For obvious reasons — the team’s current needs; individuals’ early season performance — the idea of moving Dellin Betances and/or Adam Warren into the Yankees rotation is a popular topic of discussion. Those two have been terrific out of the bullpen, they were starters in the minors, and now the rotation is incredibly thin. The Yankees own decision makers often talk about giving young pitchers every chance to be starters before moving them into the bullpen. As a general rule, a good starter is more valuable than a good reliever.
So the conversation makes sense. I don’t necessarily agree with the idea, but I get why its tempting and why it might even work.
Three things that I think about:
1. It’s especially hard for me to buy the Betances argument. I always argued against the idea of moving him to the pen — if he couldn’t throw strikes as a starter, why would he be able to as a reliever? — but the Yankees made the change last season, and the impact has been undeniable. He’d been erratic out of the rotation, and he became consistent out of the bullpen. No one has ever questioned his raw stuff, only his ability to use it reliably, and even Betances acknowledges that the bullpen move has positively affected his ability to throw strikes regularly. He was given year after year to figure it out as a starter — despite scouting reports often suggesting the bullpen might be his eventually landing spot — and now he’s 26 having finally found a way to be an impact pitcher at the big league level.

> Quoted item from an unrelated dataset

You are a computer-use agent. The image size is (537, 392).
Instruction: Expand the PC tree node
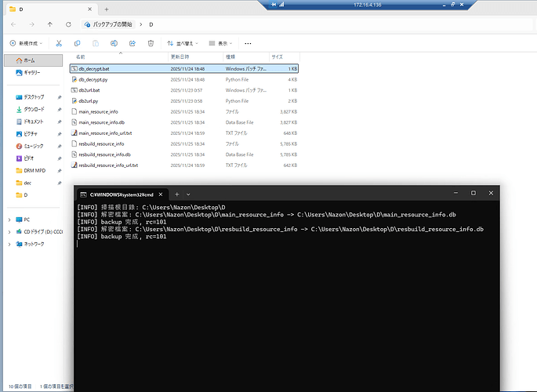click(8, 220)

Doesn’t mean he couldn’t carry this consistency back into the rotation, but he’s on pace to throw close to 100 innings out of the bullpen, and those are clearly going to be meaningful innings going forward. I find it hard to be convinced that this bullpen success was seamlessly carry over to the rotation. I agree that it might, but I don’t think it’s worth the risk of knocking Betances off track again. The Yankees took heat for yanking Joba Chamberlain back and forth, now they’re supposed to do the same with Betances?

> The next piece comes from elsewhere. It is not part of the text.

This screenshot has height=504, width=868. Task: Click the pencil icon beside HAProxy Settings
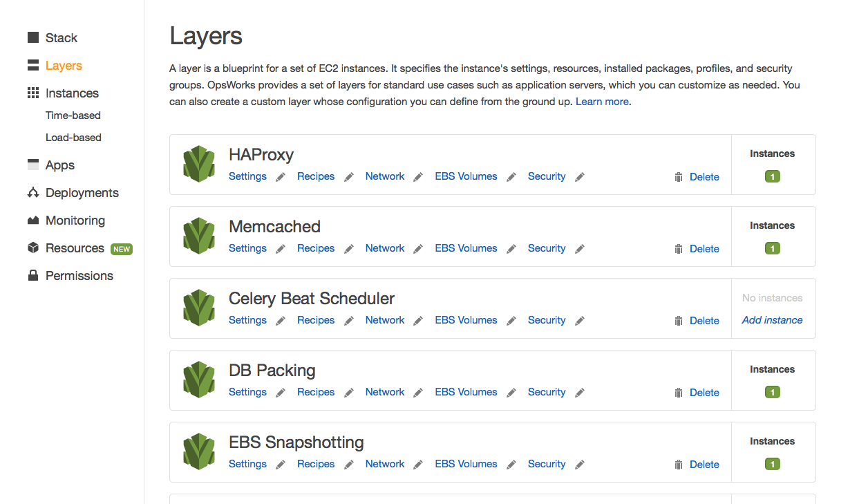(281, 177)
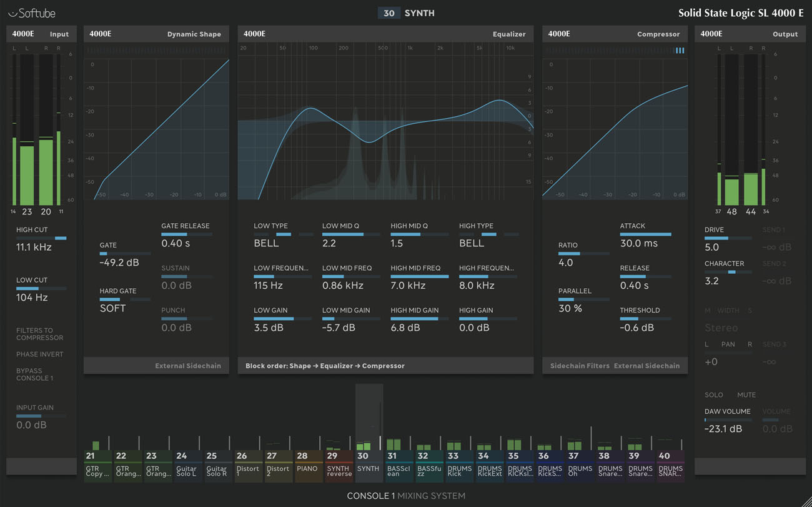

2. Converting Warren makes more sense to me, but only with 20-20 hindsight. Out of spring training, the Yankees bullpen was a massive question mark. No one knew whether Betances was the real deal, whether Dave Robertson could handle the ninth inning, or whether Shawn Kelley could repeat last year’s breakout results. Going with a sort of “take the best and see what works” approach, the Yankees opened with three late-20s minor league starters in their bullpen. As it turned out, the Yankees had rotation injuries so early in the season, that David Phelps and Vidal Nuno were still roughly stretched out enough to step into the rotation without facing extreme pitch limits. Warren was kept in the rotation because, of the three, he’s the one who had most taken advantage of that “see what works” approach. So far, he simply works as a late-inning reliever. No question Warren’s early season results would be more valuable if they were coming as a starter and not a reliever, but did it really make sense for the Yankees to keep Phelps, Nuno and Warren stretched out while their bullpen was overloaded with uncertainty? Getting Warren stretched out again right now would not only require trusting that he can carry this success into the rotation, it would also require losing him for several weeks while he builds innings in the minors.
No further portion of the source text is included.